Jakarta (ANTARA) - Presiden Korea Selatan Yoon Suk Yeol dimakzulkan oleh Majelis Nasional lewat pemungutan suara pada Sabtu (14/12), menyusul tindakannya yang memberlakukan darurat militer pada 3 Desember yang berujung kegagalan.
Dengan pemakzulan itu, jabatan Yoon akan ditangguhkan terhitung sejak dia menerima mosi pemakzulan dan Perdana Menteri Han Duck-soo akan menjadi penjabat presiden.

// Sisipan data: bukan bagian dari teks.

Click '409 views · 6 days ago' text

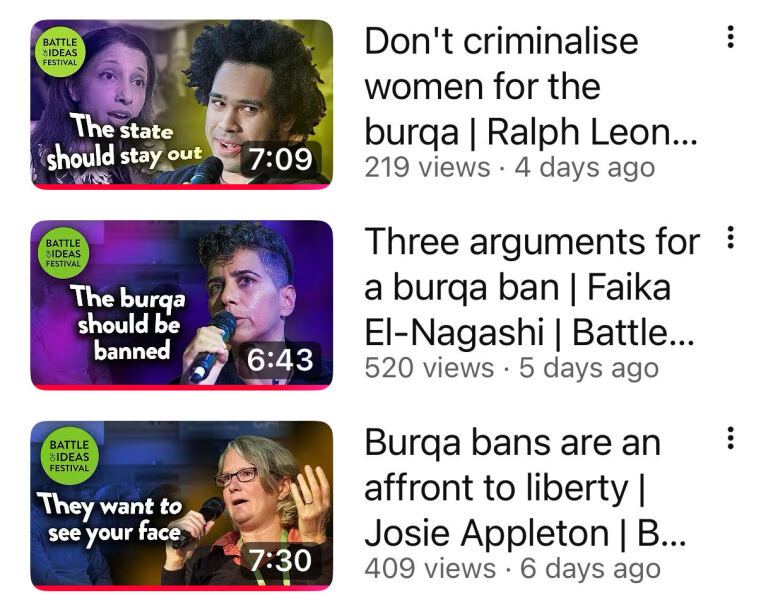pyautogui.click(x=513, y=568)
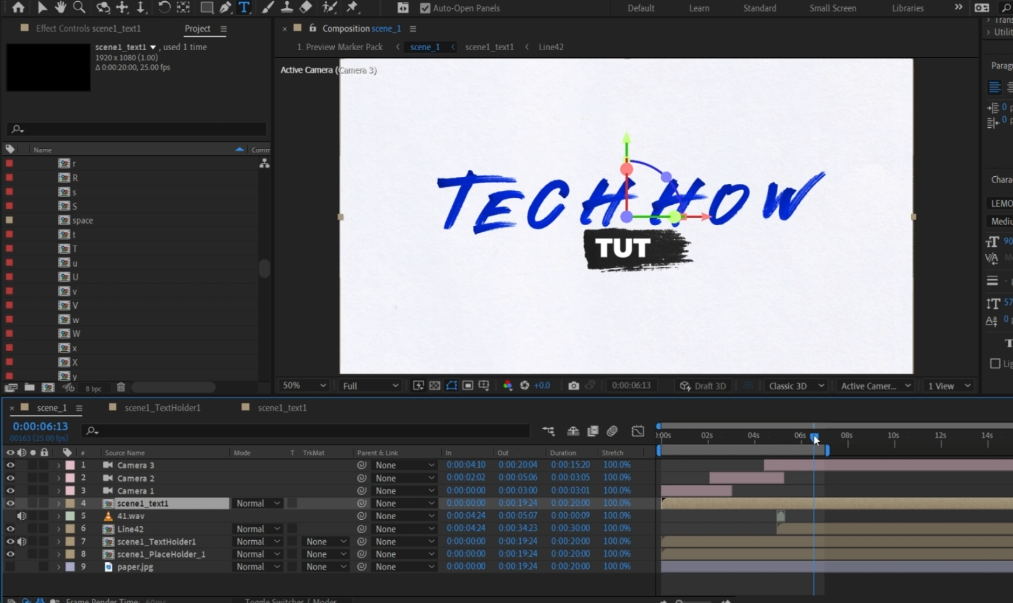The image size is (1013, 603).
Task: Click the timeline current time 0:00:06:13
Action: (40, 427)
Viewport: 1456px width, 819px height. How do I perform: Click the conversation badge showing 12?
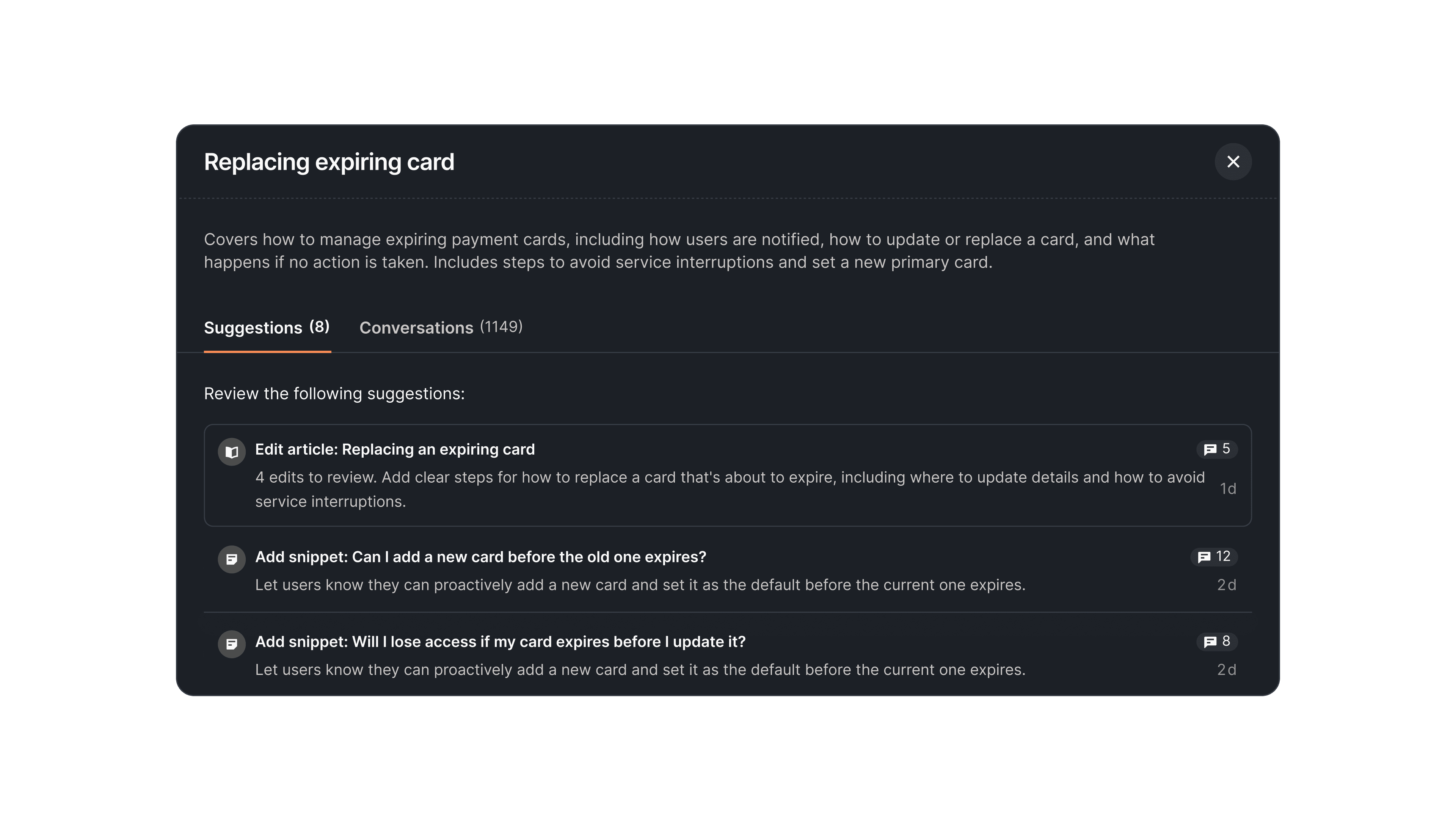[1214, 557]
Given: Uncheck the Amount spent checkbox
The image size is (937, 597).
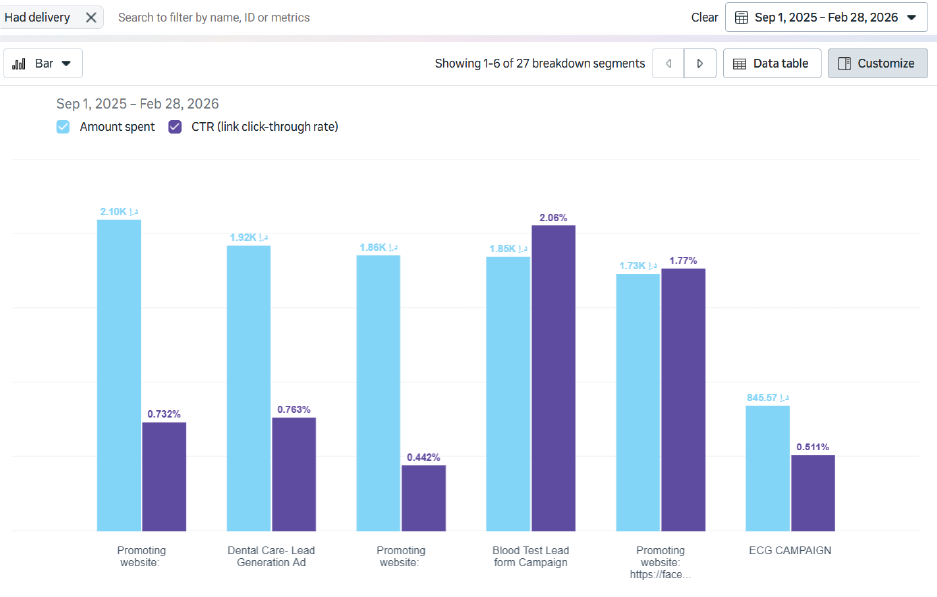Looking at the screenshot, I should pos(63,127).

Berikut adalah sejumlah informasi terkait peristiwa politik tersebut yang dikutip dari berbagai sumber.
Darurat militer
Pada 3 Desember pukul 23.00 waktu setempat, Yoon mengumumkan pemberlakuan darurat militer untuk "menyelamatkan negara dari pihak-pihak yang mencoba melumpuhkan fungsi penting negara dan menghancurkan tatanan konstitusional demokrasi liberal."
Dia juga berdalih bahwa keputusan itu diambil untuk mengusir "pasukan komunis Korea Utara dan melenyapkan kelompok-kelompok anti-negara."

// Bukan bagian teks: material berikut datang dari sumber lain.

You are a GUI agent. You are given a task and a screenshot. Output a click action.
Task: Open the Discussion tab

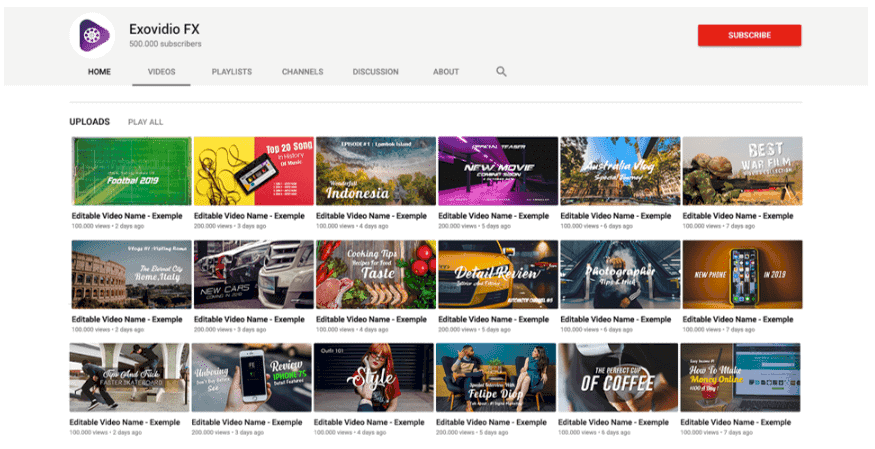click(375, 72)
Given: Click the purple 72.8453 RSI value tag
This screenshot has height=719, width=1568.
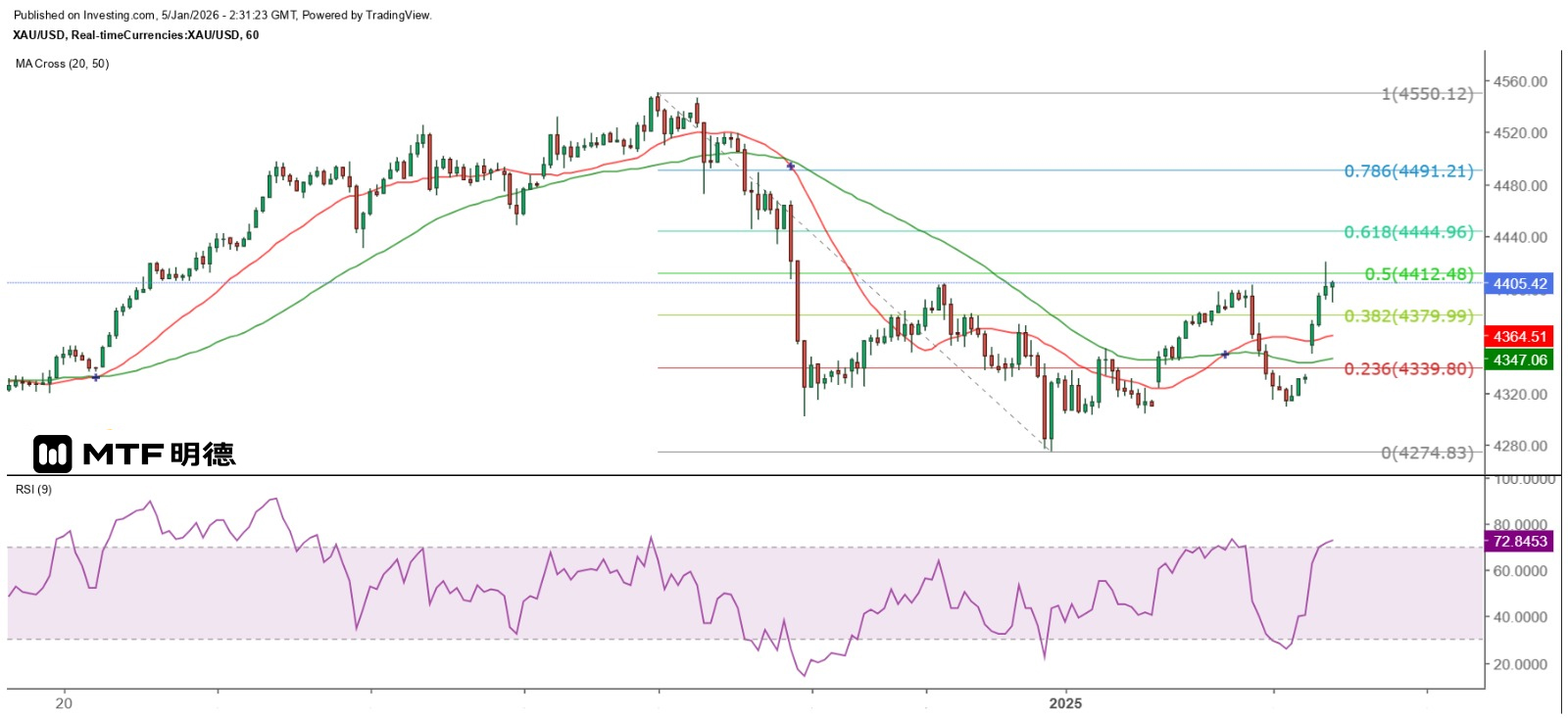Looking at the screenshot, I should [x=1519, y=542].
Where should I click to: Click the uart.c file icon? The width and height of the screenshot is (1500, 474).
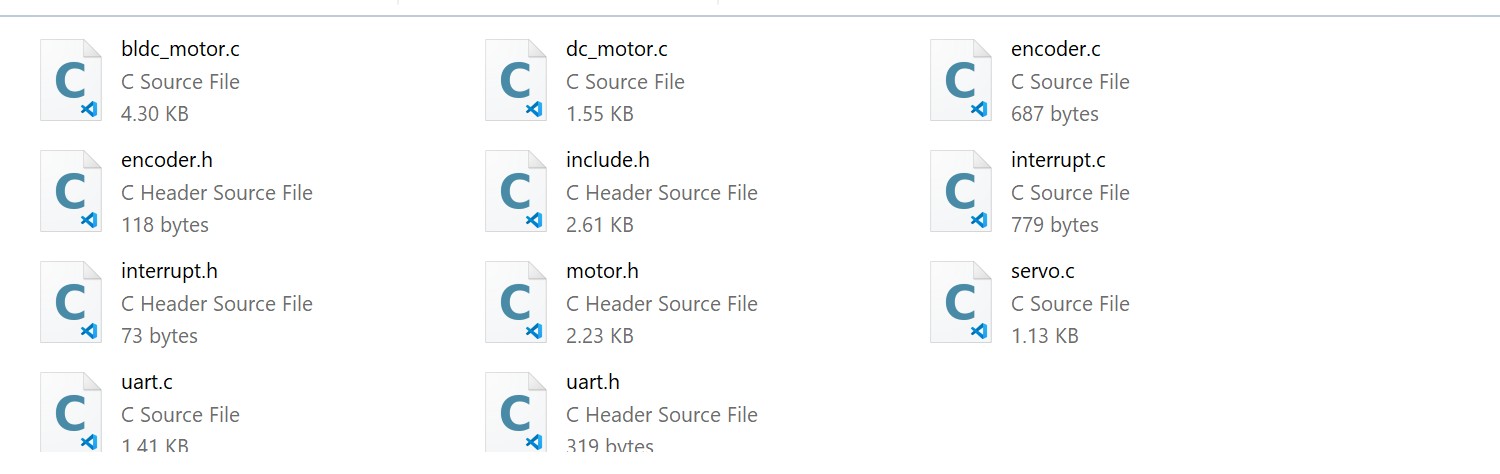pyautogui.click(x=71, y=412)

Setelah pengumuman tersebut, semua kegiatan politik, pertemuan, dan demonstrasi dilarang di seluruh Korsel.
Namun, pemberlakuan darurat militer tersebut tidak berlangsung lama.

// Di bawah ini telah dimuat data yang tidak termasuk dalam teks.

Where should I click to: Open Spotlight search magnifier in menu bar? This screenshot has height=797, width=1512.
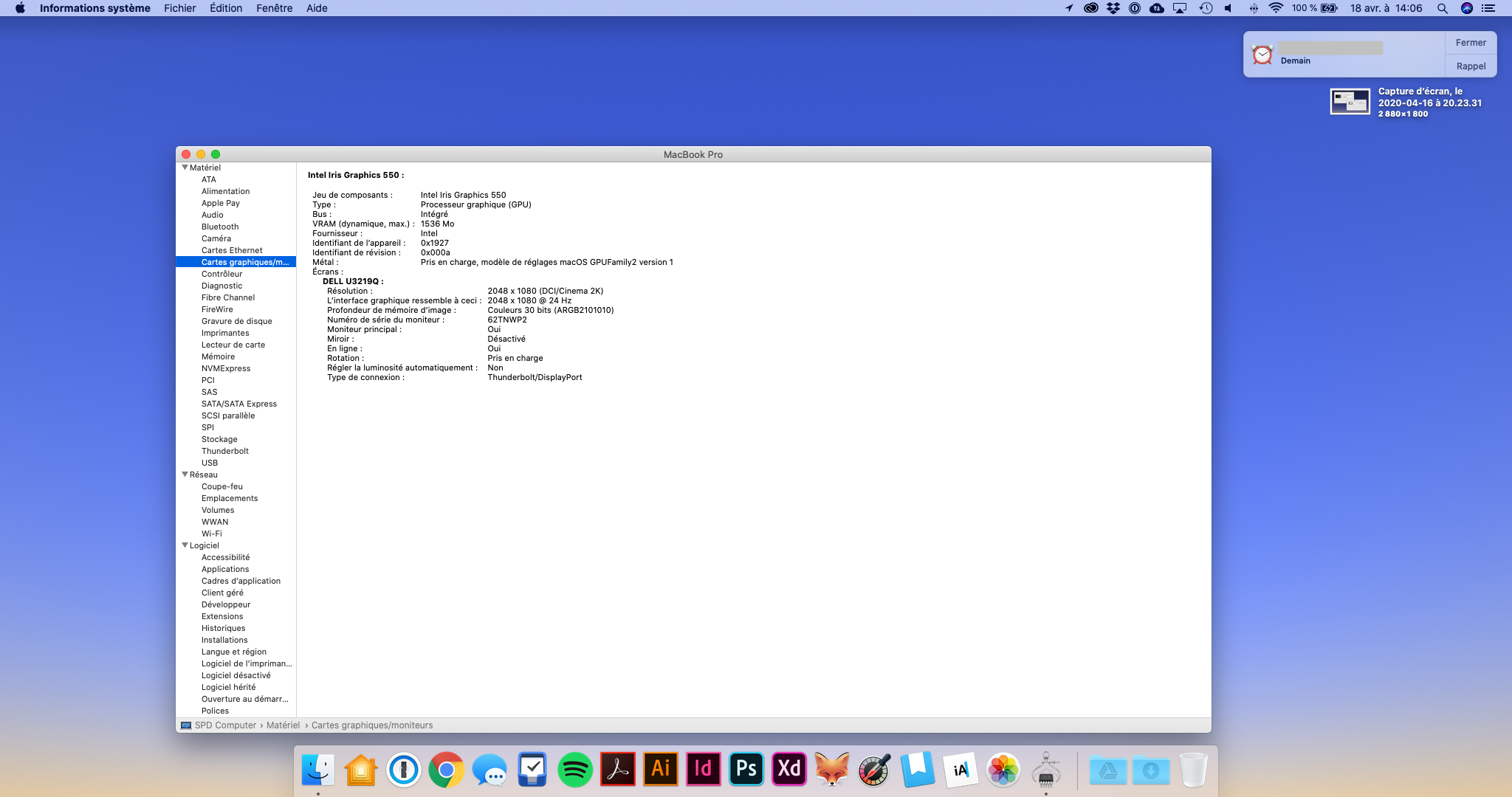coord(1442,8)
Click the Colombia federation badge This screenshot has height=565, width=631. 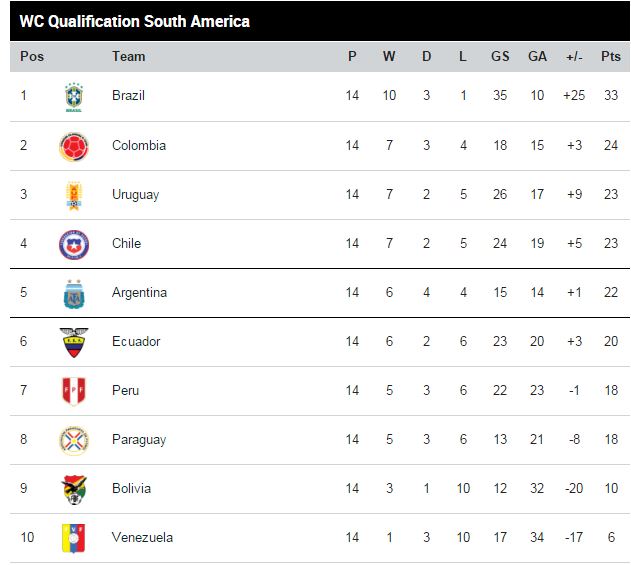point(74,147)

Sehari kemudian, Yoon mengumumkan pencabutan darurat militer itu setelah Majelis Nasional lewat pemungutan suara memintanya untuk mengakhiri status tersebut.
Permintaan maaf
Pada 7 Desember, dalam pidatonya di televisi, Yoon menyampaikan "permintaan maaf yang tulus" karena darurat militer yang dia umumkan telah memicu kekhawatiran publik.
Yoon mengatakan darurat militer diberlakukan karena dia merasa "putus asa" dan berjanji tidak mengambil langkah seperti itu lagi.
Namun, setelah pidato Yoon itu, pemimpin oposisi utama Partai Demokrat Lee Jae-myung mengulang desakannya agar sang presiden segera mengundurkan diri atau harus menghadapi pemakzulan.
Mosi pemakzulan pertama
Partai-partai oposisi mengajukan mosi untuk memakzulkan Yoon ke Majelis Nasional pada 4 Desember setelah deklarasi darurat militer Yoon ditentang parlemen.
Mosi pemakzulan itu diteken oleh 191 anggota parlemen oposisi tanpa dukungan anggota parlemen dari Partai Kekuatan Rakyat (PPP) yang berkuasa. Akibatnya, mosi pemakzulan itu gagal disahkan.
Berdasarkan konstitusi Korsel, minimal dua pertiga dari 300 anggota parlemen harus memberikan suara mendukung untuk meloloskan mosi pemakzulan.
Mosi pemakzulan kedua
Kelompok oposisi yang terdiri dari Partai Demokrat dan lima partai lainnya kembali mengajukan mosi pemakzulan terhadap Yoon pada 12 Desember.
Pada Sabtu (14/12), melalui pemungutan suara, Majelis Nasional menyetujui mosi pemakzulan Yoon atas keputusannya memberlakukan darurat militer pada 3 Desember.
Mosi kedua itu disetujui oleh 204 dari 300 anggota parlemen setelah PPP memutuskan ikut dalam pemungutan suara beberapa saat sebelum sidang dimulai.
Namun, partai yang berkuasa itu tetap menolak pemakzulan Yoon.
Meski menghapus sejumlah tuduhan terhadap Yoon, mosi terakhir itu juga memasukkan beberapa tuduhan lain.
Salah satunya, dugaan bahwa Yoon telah memerintahkan pasukan militer dan kepolisian untuk menahan anggota parlemen ketika darurat militer diberlakukan.
Setelah mosi pemakzulan disahkan parlemen dan jabatan kepresidenan Yoon ditangguhkan, proses selanjutnya akan bergulir di Mahkamah Konstitusi.
Mahkamah itu akan memutuskan apakah Yoon patut dilucuti jabatannya atau dapat kembali menduduki jabatan itu.
Jika diputuskan bahwa Yoon pantas diturunkan, dia akan menjadi presiden Korsel kedua yang dimakzulkan setelah Park Geun-hye pada 2017.